[Start of section]

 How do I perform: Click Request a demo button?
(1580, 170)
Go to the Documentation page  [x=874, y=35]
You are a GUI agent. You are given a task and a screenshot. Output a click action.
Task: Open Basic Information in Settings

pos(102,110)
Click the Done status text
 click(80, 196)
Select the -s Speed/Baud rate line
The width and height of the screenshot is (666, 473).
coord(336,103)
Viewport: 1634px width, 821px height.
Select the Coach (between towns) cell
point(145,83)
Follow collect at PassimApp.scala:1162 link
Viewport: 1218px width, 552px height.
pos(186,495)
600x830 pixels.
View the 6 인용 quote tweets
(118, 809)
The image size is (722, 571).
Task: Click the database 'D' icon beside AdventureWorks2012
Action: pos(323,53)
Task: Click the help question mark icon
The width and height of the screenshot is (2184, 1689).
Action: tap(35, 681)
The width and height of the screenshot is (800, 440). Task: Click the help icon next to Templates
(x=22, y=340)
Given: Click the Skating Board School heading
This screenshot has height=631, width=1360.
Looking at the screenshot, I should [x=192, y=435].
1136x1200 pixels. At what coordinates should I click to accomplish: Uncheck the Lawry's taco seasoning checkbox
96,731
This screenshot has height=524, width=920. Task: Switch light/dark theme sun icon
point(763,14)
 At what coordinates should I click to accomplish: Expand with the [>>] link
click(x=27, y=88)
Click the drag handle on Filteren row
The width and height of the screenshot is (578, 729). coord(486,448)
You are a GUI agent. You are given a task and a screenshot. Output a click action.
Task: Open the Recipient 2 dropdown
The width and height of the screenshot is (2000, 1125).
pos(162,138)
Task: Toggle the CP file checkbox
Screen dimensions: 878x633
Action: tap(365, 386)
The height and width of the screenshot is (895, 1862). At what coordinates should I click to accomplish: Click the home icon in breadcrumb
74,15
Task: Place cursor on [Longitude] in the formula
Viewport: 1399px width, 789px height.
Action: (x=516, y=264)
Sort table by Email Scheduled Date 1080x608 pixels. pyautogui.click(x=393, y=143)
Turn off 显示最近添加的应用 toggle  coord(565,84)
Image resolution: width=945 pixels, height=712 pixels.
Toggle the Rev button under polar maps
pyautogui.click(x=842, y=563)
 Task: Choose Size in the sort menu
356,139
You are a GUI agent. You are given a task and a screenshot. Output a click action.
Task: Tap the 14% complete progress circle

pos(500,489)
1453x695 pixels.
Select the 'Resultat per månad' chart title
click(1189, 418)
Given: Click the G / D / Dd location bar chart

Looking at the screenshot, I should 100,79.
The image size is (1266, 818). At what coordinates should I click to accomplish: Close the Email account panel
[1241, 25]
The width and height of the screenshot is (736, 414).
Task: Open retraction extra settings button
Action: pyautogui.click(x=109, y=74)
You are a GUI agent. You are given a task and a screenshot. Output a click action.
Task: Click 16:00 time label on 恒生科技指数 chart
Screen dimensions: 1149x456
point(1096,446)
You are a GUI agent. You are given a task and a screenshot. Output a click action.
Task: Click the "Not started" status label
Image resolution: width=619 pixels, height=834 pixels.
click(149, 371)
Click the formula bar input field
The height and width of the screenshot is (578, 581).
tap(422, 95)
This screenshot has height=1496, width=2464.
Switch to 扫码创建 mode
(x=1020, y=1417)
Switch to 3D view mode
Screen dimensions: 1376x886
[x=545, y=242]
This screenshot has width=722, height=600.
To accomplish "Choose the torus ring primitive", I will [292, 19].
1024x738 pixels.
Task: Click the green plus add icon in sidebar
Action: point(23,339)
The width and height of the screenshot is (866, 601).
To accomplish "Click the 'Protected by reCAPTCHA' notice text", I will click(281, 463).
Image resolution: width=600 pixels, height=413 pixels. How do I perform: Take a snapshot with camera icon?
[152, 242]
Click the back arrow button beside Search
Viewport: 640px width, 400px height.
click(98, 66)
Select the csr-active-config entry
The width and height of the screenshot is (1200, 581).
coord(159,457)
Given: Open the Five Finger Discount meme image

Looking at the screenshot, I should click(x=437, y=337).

[End of section]

Using the listing above, work out how many lines contain the string "label" and return only that number.

2